Query templates solve three common challenges in data collaboration: Ease of customization. Not everyone who needs data is comfortable writing NQL. Templates let you build sophisticated queries once and expose only the parameters that matter—date ranges, regions, thresholds—so others can customize without touching the query logic. Reusability. When you find yourself writing similar queries repeatedly with minor variations, a template captures the pattern. Change the date range or filter criteria without rewriting the joins, aggregations, or transformations each time. Complexity management. Large queries with multiple joins, conditional logic, and aggregations can be difficult to understand and modify. Templates hide this complexity behind a simple interface of named placeholders, reducing the cognitive load for users who just need to run the query.
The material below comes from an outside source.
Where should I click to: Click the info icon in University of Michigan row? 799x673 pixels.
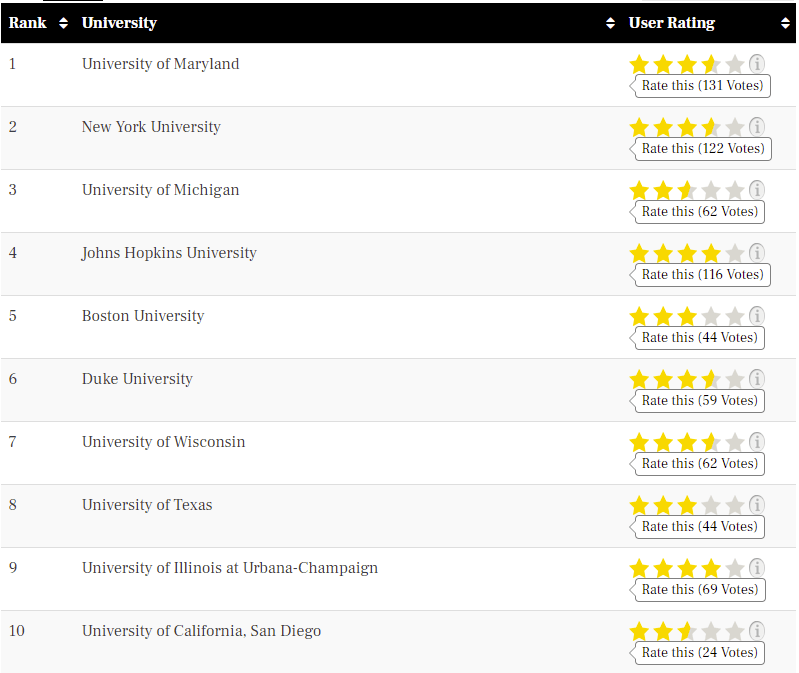(x=757, y=190)
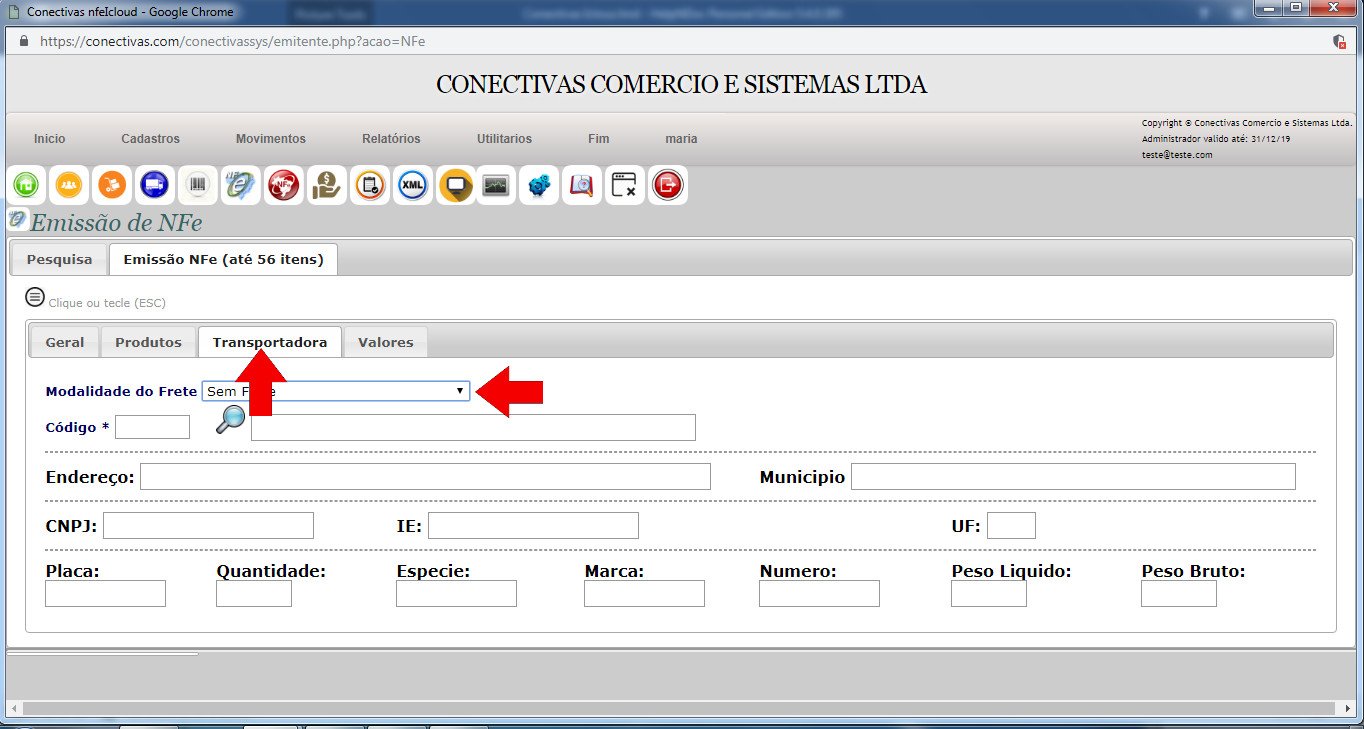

Templates vs. saved queries

Both templates and saved queries let you reuse NQL, but they serve different purposes:
AspectSaved queryQuery template
VariabilityStatic—runs the same way every timeDynamic—placeholders filled at execution
AudienceQuery author who wants quick accessAnyone who needs customized results
ModificationEdit the full NQL to change behaviorFill in placeholders without editing NQL
Use casePersonal shortcutsShared, parameterized queries
A saved query is like a bookmark—it gets you back to the same place quickly. A template is like a form—it captures a structure that different people can fill in differently.

Placeholder types

Templates use placeholders to mark the variable parts of a query. Each placeholder has a type that determines what kind of value it accepts: Literal values. Replace constants like strings, numbers, booleans, or dates. Use these for parameters like date ranges, price thresholds, or status filters. Columns. Replace column names in SELECT or GROUP BY clauses. Use these when users need to choose which fields to include in results. Filters. Replace entire WHERE conditions. Use these when the filtering logic itself varies, not just the filter values. Output fields. Replace parts of the SELECT list. Use these when the shape of the output depends on user choice. For syntax details on each placeholder type, see the Query Template Syntax reference.

When to use templates

Templates work well for: Standard reports with variable parameters. A monthly sales report where the user picks the month, region, and product category. The query structure stays the same; only the filter values change. Queries shared with partners. When collaborators need to run queries against your data with their own parameters, templates let them customize without accessing the full query logic. Recurring patterns with variable inputs. Audience building, cohort analysis, or data exports that follow a consistent pattern but need different inputs each time. Materialized views with configurable parameters. Templates can define materialized views, letting users create scheduled data products with customized filters or aggregations.

When not to use templates

Templates aren’t always the right tool: One-time exploratory queries. If you’re investigating data ad-hoc and won’t rerun the query, just write it directly. Simple queries with no variable parts. If every aspect of the query is fixed, a saved query is simpler than a template with no placeholders. When full NQL flexibility is needed. Templates constrain what users can change. If the use case requires modifying joins, adding columns, or restructuring the query, direct NQL access is more appropriate.